Set exercise:
In the listing below, copy everything from the line containing "Open ServiceBridge Proxies" down to the line containing "coord(137,56)", both included. Reproduce each line without any change.

━━━━━ Dataset content

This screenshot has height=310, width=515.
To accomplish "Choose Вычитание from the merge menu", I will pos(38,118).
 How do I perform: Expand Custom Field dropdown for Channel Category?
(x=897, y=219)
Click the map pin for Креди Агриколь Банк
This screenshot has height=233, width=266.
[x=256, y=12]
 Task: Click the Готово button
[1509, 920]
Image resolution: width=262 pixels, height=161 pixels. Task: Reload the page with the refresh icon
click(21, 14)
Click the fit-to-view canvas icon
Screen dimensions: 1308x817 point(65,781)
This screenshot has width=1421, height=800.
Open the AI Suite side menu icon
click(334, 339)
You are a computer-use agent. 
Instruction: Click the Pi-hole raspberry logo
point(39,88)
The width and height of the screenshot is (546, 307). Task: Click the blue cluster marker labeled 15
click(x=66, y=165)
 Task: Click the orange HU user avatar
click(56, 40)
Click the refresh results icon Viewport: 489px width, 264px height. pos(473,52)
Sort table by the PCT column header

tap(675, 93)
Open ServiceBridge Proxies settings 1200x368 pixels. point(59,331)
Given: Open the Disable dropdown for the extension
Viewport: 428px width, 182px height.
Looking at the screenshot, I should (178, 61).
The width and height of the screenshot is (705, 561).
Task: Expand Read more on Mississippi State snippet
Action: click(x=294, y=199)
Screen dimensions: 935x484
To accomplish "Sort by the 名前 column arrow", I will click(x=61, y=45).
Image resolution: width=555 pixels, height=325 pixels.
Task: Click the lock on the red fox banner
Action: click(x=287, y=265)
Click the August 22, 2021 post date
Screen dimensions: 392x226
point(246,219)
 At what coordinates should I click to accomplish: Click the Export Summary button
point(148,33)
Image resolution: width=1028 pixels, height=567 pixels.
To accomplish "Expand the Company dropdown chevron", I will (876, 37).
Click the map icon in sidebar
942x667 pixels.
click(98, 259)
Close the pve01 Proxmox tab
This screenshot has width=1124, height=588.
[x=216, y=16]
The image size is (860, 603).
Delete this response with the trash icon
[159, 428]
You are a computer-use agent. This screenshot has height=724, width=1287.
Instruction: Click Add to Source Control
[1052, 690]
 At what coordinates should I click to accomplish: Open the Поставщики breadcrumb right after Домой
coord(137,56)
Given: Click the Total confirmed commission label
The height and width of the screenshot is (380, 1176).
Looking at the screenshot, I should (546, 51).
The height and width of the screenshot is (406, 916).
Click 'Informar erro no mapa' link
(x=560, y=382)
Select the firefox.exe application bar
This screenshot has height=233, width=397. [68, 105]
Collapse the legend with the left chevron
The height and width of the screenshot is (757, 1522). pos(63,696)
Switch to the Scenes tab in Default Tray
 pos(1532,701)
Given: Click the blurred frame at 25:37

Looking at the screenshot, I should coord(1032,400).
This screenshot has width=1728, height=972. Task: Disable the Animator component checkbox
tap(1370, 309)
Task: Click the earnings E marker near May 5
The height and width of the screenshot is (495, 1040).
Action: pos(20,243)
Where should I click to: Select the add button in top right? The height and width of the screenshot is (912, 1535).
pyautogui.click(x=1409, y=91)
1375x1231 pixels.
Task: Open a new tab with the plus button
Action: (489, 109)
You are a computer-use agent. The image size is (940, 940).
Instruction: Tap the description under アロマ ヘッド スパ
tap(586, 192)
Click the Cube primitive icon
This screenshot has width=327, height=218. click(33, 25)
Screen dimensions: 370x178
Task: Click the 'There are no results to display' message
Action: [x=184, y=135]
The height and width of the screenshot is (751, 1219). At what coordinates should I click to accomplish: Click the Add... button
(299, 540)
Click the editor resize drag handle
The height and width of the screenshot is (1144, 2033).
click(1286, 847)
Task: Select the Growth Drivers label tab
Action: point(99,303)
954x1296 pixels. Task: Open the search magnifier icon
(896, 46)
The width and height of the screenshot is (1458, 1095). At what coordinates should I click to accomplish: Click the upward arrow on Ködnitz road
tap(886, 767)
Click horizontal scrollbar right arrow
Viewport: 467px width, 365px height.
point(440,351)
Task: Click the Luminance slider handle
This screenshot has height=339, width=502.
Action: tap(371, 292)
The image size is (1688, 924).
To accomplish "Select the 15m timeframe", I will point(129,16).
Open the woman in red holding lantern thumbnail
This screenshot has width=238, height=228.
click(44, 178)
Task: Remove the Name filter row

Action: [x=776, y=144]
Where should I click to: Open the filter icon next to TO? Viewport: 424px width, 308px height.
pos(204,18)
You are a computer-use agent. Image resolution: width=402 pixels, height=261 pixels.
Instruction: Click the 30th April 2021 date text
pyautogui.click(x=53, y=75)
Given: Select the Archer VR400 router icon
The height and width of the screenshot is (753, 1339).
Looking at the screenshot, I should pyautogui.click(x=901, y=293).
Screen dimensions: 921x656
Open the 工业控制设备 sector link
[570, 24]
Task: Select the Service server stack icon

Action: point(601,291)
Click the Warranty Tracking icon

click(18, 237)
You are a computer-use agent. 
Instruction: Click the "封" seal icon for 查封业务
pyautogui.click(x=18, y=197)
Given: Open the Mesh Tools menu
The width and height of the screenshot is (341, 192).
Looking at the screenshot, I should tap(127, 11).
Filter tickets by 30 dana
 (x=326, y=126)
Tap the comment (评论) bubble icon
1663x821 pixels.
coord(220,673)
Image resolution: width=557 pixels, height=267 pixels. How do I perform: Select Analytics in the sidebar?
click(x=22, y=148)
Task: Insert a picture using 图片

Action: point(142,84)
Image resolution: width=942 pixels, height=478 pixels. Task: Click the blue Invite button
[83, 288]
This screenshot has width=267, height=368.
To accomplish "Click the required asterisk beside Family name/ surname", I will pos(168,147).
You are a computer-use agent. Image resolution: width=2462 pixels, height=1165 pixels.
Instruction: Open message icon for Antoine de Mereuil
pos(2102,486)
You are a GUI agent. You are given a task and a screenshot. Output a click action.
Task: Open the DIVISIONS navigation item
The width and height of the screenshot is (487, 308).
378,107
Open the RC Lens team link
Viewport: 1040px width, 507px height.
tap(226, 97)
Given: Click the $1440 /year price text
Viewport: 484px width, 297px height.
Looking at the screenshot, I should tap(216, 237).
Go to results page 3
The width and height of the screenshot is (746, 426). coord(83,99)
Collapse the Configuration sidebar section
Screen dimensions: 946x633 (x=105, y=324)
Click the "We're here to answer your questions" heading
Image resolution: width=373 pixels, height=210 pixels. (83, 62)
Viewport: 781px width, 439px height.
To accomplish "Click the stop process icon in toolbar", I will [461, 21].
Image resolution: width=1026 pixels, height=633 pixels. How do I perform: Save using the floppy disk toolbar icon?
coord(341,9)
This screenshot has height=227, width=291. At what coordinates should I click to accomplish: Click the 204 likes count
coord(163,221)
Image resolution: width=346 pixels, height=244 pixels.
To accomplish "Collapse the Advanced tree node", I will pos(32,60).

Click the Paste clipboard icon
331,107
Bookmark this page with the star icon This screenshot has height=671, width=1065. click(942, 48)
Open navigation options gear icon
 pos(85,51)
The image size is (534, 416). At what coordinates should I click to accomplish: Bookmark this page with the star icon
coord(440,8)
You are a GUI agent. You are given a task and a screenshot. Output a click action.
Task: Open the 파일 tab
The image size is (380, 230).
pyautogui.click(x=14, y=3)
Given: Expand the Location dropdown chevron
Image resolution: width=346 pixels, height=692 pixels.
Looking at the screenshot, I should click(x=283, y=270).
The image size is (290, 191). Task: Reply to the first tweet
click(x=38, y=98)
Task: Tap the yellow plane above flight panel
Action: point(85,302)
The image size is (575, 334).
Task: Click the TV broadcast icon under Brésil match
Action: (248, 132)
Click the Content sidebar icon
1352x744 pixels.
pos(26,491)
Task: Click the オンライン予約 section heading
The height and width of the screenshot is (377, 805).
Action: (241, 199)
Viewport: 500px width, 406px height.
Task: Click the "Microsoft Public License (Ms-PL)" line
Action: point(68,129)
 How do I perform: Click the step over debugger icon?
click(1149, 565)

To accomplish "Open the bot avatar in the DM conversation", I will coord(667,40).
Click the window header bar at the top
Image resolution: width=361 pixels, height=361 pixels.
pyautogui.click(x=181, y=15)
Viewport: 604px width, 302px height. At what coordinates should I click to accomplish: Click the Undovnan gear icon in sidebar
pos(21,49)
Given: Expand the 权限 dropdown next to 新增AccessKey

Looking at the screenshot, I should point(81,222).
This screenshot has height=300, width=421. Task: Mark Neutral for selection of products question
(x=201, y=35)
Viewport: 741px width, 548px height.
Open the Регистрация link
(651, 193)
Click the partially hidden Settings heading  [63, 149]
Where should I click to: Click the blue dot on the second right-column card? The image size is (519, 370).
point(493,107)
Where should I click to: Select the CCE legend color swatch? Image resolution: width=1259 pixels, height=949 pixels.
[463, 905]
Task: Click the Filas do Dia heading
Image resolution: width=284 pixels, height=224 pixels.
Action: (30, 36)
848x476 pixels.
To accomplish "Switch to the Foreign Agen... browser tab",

━━━━━━━━━━

Response below:
Open ServiceBridge Proxies settings 1200x368 pixels. point(59,331)
Given: Open the Disable dropdown for the extension
Viewport: 428px width, 182px height.
Looking at the screenshot, I should (178, 61).
The width and height of the screenshot is (705, 561).
Task: Expand Read more on Mississippi State snippet
Action: click(x=294, y=199)
Screen dimensions: 935x484
To accomplish "Sort by the 名前 column arrow", I will click(x=61, y=45).
Image resolution: width=555 pixels, height=325 pixels.
Task: Click the lock on the red fox banner
Action: click(x=287, y=265)
Click the August 22, 2021 post date
Screen dimensions: 392x226
point(246,219)
 At what coordinates should I click to accomplish: Click the Export Summary button
point(148,33)
Image resolution: width=1028 pixels, height=567 pixels.
To accomplish "Expand the Company dropdown chevron", I will (876, 37).
Click the map icon in sidebar
942x667 pixels.
click(98, 259)
Close the pve01 Proxmox tab
This screenshot has width=1124, height=588.
[x=216, y=16]
The image size is (860, 603).
Delete this response with the trash icon
[159, 428]
You are a computer-use agent. This screenshot has height=724, width=1287.
Instruction: Click Add to Source Control
[1052, 690]
 At what coordinates should I click to accomplish: Open the Поставщики breadcrumb right after Домой
coord(137,56)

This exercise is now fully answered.